Better approach I'm using now:
git commit -m "MegaMenu: Fix hover timeout on submenu transition"
git commit -m "MegaMenu: Handle touch device first-tap-opens pattern"
git commit -m "MegaMenu: Extract height calculation to computed"
Future-me can understand what changed without reading diffs.
Metrics That Mattered
Despite the messy history, the component improved:
| Metric | Start | End |
|---|---|---|
| User-reported navigation issues | 12/month | 0/month |
| Mobile bounce rate on nav pages | 34% | 18% |
| Time to interactive (navigation) | 450ms | 180ms |
| Component bundle size | 42KB | 28KB |
The 50 commits weren't chaos—they were progress.
Lessons Learned
1. Iteration Is Not Failure
50 commits means 50 improvements. Each one made the component better. The "perfect first try" is a myth.
2. Revert Early, Revert Often
When production breaks, revert first, debug second. Users don't care about your fix—they care about working software.
3. Refactor When Patterns Are Clear
Don't refactor speculatively. Wait until you've implemented the feature 3 times and see what should be abstracted.

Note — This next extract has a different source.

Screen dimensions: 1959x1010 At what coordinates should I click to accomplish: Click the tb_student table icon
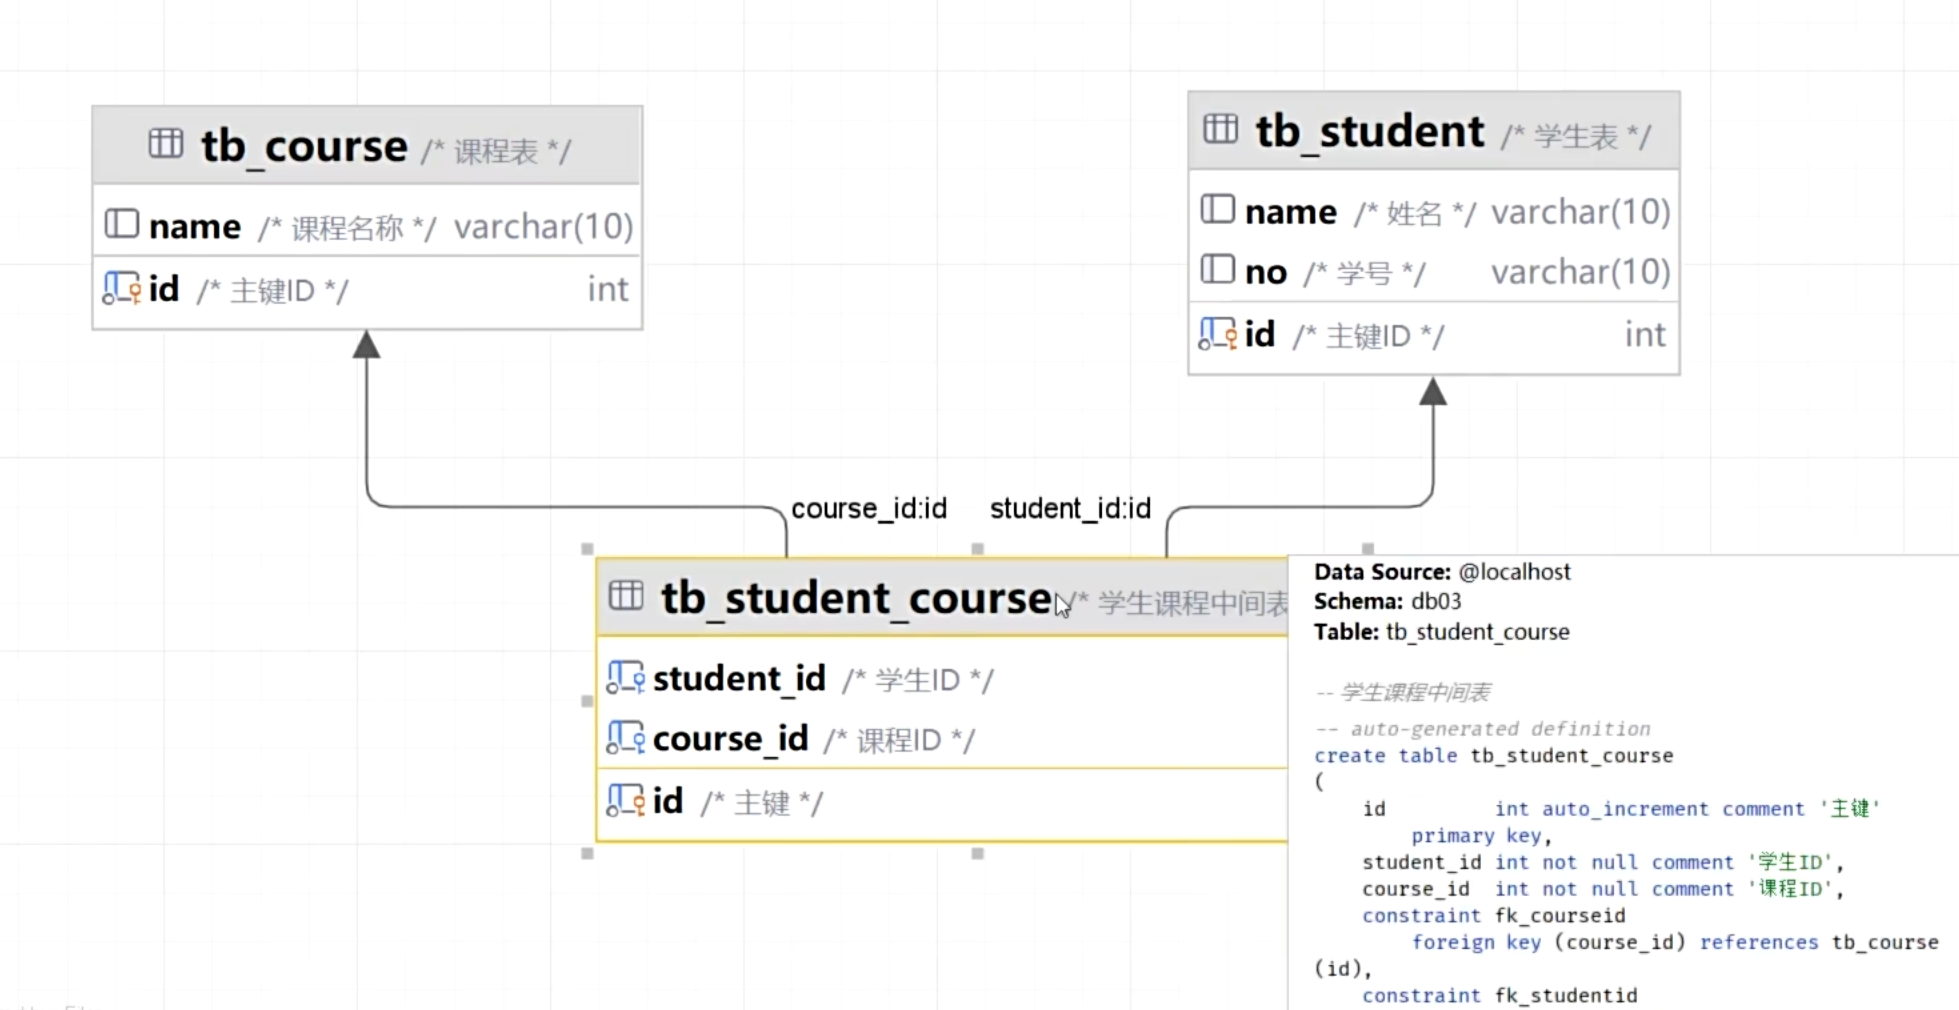pos(1220,129)
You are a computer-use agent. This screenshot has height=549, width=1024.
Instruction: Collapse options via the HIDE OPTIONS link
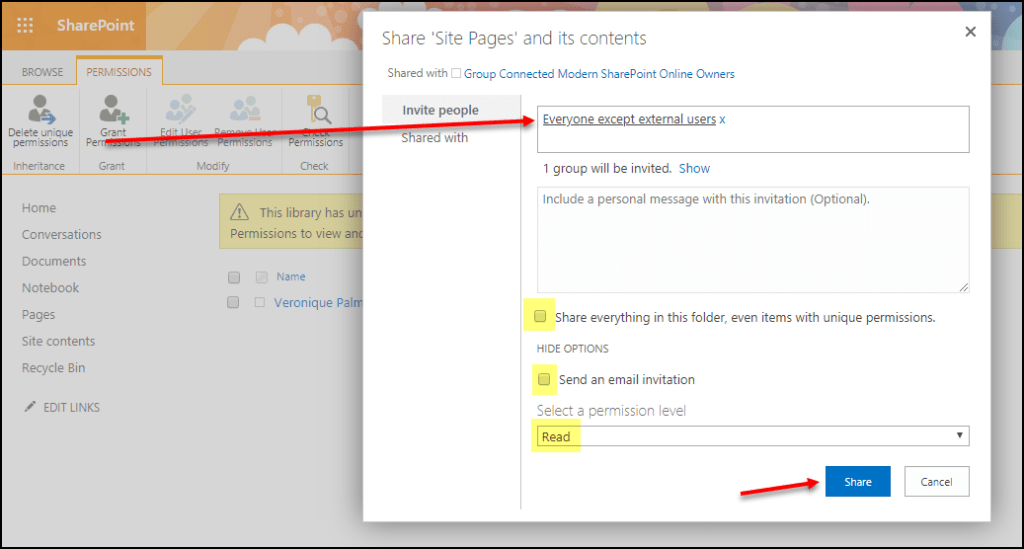[573, 349]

4. Complex Interactions Need Iteration
Hover states, touch handling, animations, loading states—each has edge cases you won't predict. Ship, observe, fix.
5. Track Component Churn
# Which components change most?
git log --oneline --since="3 months ago" -- "*.vue" | \
sed 's/.*\(src\/.*\.vue\)/\1/' | \
sort | uniq -c | sort -rn | head -10
High churn components deserve extra attention—either simplify them or invest in tests.
The Component Today
After 50 commits, MegaMenu.vue is:
- 380 lines (down from 520 at peak)
- Zero reported issues in last month
- Extracted to 2 composables
- Fully typed
- Documented with inline comments
Would I do it differently? Maybe. But the iterative approach got us here with continuous value delivery. Users never waited months for "the perfect navigation." They got improvements every week.
That's the real lesson: 50 messy commits that ship value beat 1 perfect commit that never does.
Real commit history from a production e-commerce site. The MegaMenu now serves millions of navigation interactions monthly.